If you changed app --> appModule, you might try to
- close the project from AS
- re-open it with AS
- build > Refresh Linked C++ Project ( this would "force" C++ build side to clean things )
Studio 3.3.0 has a bug affecting IDE behavior, please use version 3.3.1 or better
For Gradle's CMake support, application could use it in 3 ways, starting with most explicit way to "the default":
Vanilla CMake
Assuming Vanilla CMake is downloaded locally from CMake.org, config Gradle with
- inform gradle where cmake directory is, in
local.properties
, like: cmake.dir=/your/vanilla/cmake/dir/like/linux-3.14.0
- pass cmake version to gradle in your
app/build.gradle
file, like
android {
externalNativeBuild {
version "3.14.0-rc2"
path '....' // point to your CMakeLists.txt, relative path to
// THIS app/build.gradle file.
}
}
The down side with Vanilla CMake might be that modules inside SDK ( like AndroidNdkModules.cmake ) may not be in your module path: the project is not using SDK/Studio internally packed CMake.
Explicitly pick up SDK's CMake
As of now, SDK ships 2 cmake builds: 3.6.0-rc2 and 3.10.2. Your sdk manager would download them into the internal known directory (sdk/cmake). Project could pick up a specific one to use. Certainly you could use the above "Vanilla CMake" way, ie., application configures everything -- points cmake.dir to your $SDK's cmake path ( all the way up to, but no including, 'bin/cmake').
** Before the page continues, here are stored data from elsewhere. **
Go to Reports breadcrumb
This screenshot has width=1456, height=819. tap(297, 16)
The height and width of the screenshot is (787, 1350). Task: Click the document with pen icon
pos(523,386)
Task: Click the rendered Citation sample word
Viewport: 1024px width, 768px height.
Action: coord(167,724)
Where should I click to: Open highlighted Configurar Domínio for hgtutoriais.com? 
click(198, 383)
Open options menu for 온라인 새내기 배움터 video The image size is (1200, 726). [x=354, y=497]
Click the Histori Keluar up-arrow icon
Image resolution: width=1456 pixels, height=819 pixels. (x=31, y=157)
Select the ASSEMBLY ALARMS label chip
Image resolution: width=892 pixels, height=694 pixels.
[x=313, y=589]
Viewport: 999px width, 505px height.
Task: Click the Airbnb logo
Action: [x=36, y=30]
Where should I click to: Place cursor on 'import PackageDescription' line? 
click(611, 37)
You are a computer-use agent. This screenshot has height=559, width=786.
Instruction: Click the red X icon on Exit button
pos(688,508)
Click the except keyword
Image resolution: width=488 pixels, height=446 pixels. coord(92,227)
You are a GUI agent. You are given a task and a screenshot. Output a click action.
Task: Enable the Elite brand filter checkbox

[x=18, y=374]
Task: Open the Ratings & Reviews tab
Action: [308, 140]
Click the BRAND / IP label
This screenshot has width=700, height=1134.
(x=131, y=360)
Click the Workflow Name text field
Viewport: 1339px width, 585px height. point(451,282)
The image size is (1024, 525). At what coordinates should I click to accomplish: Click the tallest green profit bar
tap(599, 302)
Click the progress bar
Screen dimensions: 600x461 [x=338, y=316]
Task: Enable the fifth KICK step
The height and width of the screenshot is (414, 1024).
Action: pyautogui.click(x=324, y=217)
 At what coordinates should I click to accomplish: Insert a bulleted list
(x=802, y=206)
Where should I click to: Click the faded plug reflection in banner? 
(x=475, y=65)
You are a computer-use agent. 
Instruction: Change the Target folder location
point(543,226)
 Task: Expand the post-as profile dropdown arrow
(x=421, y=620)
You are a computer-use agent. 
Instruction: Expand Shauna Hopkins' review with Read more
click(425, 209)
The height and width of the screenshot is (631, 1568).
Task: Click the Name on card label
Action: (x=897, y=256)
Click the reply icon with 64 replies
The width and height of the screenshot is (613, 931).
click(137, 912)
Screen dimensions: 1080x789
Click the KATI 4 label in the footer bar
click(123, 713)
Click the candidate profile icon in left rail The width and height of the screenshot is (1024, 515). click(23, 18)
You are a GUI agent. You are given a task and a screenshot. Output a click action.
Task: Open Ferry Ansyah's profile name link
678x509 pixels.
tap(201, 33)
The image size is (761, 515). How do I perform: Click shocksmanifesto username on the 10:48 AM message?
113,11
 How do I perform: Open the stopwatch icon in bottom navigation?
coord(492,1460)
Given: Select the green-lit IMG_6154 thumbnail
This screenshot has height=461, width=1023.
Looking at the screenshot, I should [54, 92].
You could also ignore the cmake.dir configuration (Studio provides this convenience as it is inside sdk and downloaded by sdk manager), so you only need to configure cmake version in 'app/build.gradle'
android {
externalNativeBuild {
version "3.10.2"
path '....'
}
}
There is no difference between the 2 cmake versions concerning gradle plugin functionality, the difference is inside cmake itself's functionality between the 2 versions.
Use Default: Let the Studio decide cmake version
Currently gradle plugin's default cmake pick is the internal 3.6.0-rc2 version. So if you do not configure 'cmake.dir' AND 'version', the default is in action. You certainly could still configure it as with "Vanilla CMake" way: cmake path and version; it is dreading a little bit, but there is a minor benefit: when Studio/Gradle changes cmake default to 3.10.2 or others, you app is not affected. We do encourage application to use the latest releases. As an application developer, I might also like my app to have a fixed behavior regardless of the versions of building tools; in that sense, explicit way helps.
Additional Notes
- CMake version: you would run 'cmake --version' to get the right version number to configure build.grale, it is NOT the full number embedded inside the sdk's cmake directory.
- your top-level CMakeLists.txt location: indifference to gradle plugin. Practically you might put it together with your C++ code, so when you share with other platforms, they(c++ build script and source code) are inside one directory.